Clark, who testified Wednesday during Arevalos’ ongoing trial, said a woman complained to him in September 2009 that an officer had stopped her in downtown San Diego, accused her of driving drunk and solicited a favor in exchange for letting her go. The detective told the woman, who worked with one of his friends, to contact the department’s Internal Affairs Unit, which investigates officer misconduct.
But Clark didn’t report the complaint himself, neither to internal affairs nor his superiors at the Police Department. He didn’t explain why. The woman didn’t report it, either, saying she feared she’d be charged with drunk driving in retaliation.
It wasn’t until Arevalos was arrested in March 2011 and charged with soliciting a sexual favor during a different downtown traffic stop that Clark investigated the woman’s complaint further. He identified Arevalos as the officer who stopped her.
Arevalos, now on trial, is charged with 21 felony counts of soliciting sexual bribes or sexually assaulting seven women while on duty. If convicted, he faces up to 21 years in prison.
Until this week, the first complaint police acknowledged against Arevalos was one lodged in February 2010. A woman said Arevalos sexually assaulted her while transporting her to jail. Police investigated that complaint and recommended prosecutors bring charges. The District Attorney’s Office declined and the Police Department sent Arevalos back to the streets.
But testimony this week from the woman and Clark shows that a complaint made months earlier wasn’t investigated, raising more questions about how the department monitors its own officers, who wield tremendous power and discretion.
In an interview late Wednesday, Asst. Police Chief Boyd Long said it’s unclear whether Clark should have reported the woman’s 2009 complaint. He said department policy requires officers to report complaints they receive about other officers’ misconduct. But he said he wasn’t certain how the policy applies to confidential conversations. If the woman told Clark not to report the conversation, for example, Long said he didn’t know whether department policy would have still required Clark to do so.
“I would hope that any officer faced with that would come forward,” Long said, after hearing about Clark’s testimony. But he added, “That might be one of those gray areas.”

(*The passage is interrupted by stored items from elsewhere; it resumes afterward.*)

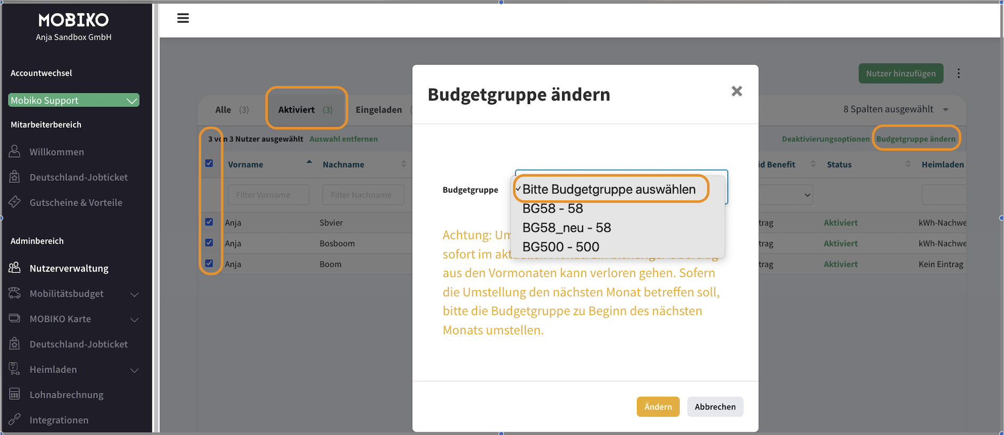Select BG58_neu - 58 from dropdown list

pos(566,228)
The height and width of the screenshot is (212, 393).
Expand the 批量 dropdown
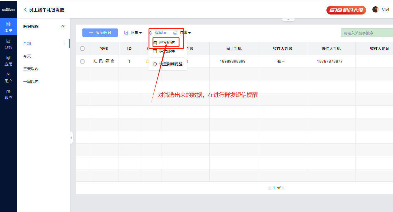point(133,33)
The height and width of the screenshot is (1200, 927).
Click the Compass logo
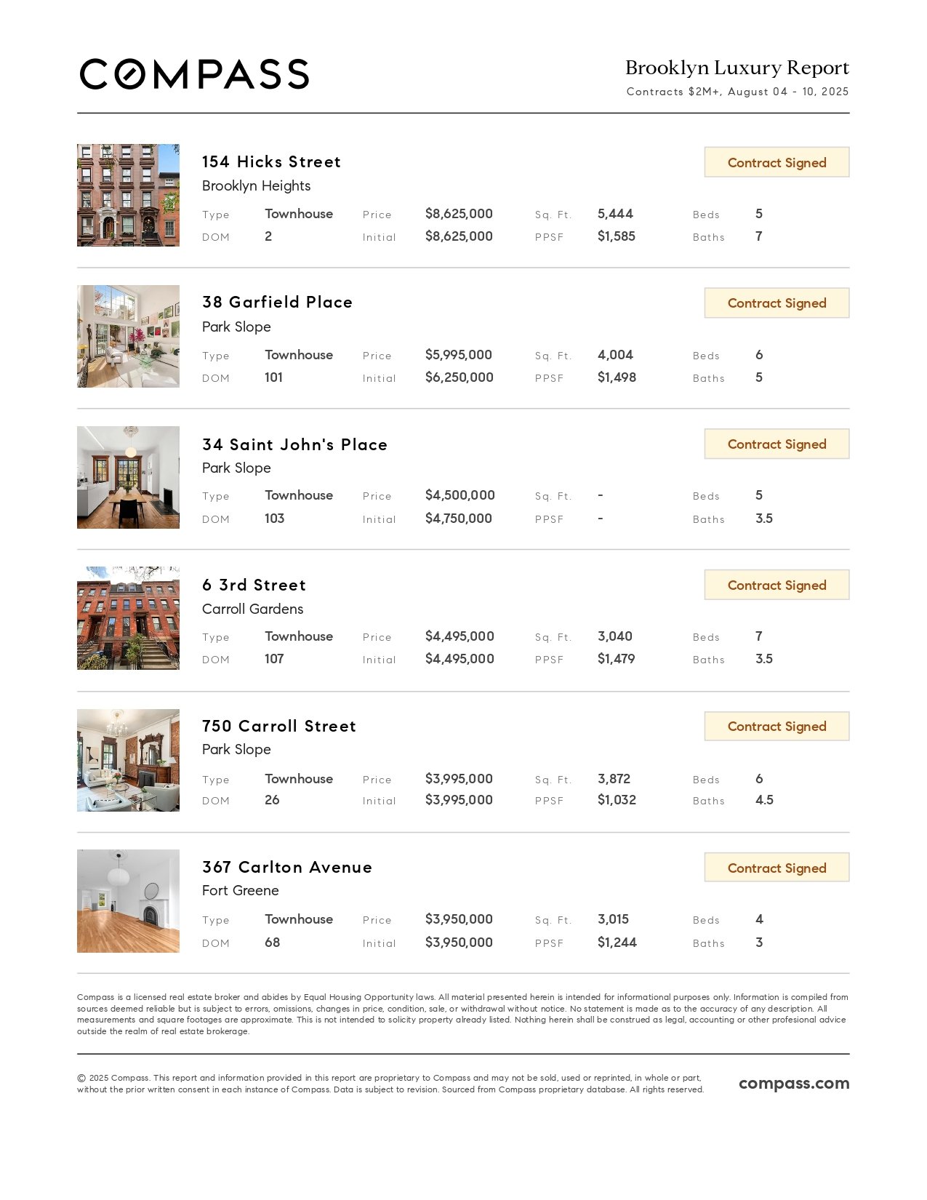click(x=194, y=74)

Neither the woman nor Clark testified that their conversation was confidential.
Clark, a 24-year veteran who currently serves in the department’s narcotics unit, said Wednesday that he’d called the woman at the request of a friend, who worked with the woman at a downtown restaurant. Clark said he made the call off-duty and not as part of an official investigation. He recalled the woman saying the officer “wanted something from her” during the traffic stop.
“I remember thinking the officer was unprofessional, that he was trying to pick her up,” Clark testified in court Wednesday. “She was vague about it.”
Clark said the woman didn’t name the officer, identify the agency he worked for or explain what kind of bribe the officer wanted. Still, he suggested the woman contact the Police Department’s Internal Affairs Unit, which investigates officer misconduct.
“That was pretty much it,” he testified. “In 2009, all I did was give her advice to call internal affairs.”
Prosecutors now say Arevalos solicited a sexual bribe from the woman in September 2009 as well as six other women during traffic stops since then.
Clark said he reexamined the complaint after news of Arevalos’ arrest in March this year. He tracked down internal police records and confirmed that Arevalos had indeed pulled the woman over in September 2009. At that point, Clark said he notified his supervisors.
He said it would have been laborious to conduct the same analysis in 2009 with the information he had.
“It would have taken a lot of research without a name,” he testified. “It’s possible. It could have been done.”
Arevalos’ case is the most prominent in a police misconduct scandal that shook the San Diego Police Department earlier this year. The department acknowledged 11 investigations involving its officers, with the severity of the allegations ranging from off-duty drunken driving to on-duty rape.
Unlike the other officers involved in the scandal, Arevalos is accused of repeated on-duty misconduct spanning several years. Prosecutors say he solicited sexual bribes or sexually assaulted seven women between September 2009 and March 2011. Each other officer has been accused of a single incident.
The charges against Arevalos have also raised the most serious questions about internal police oversight, which Police Chief Bill Lansdowne acknowledged as lagging and pledged to address after the scandal broke.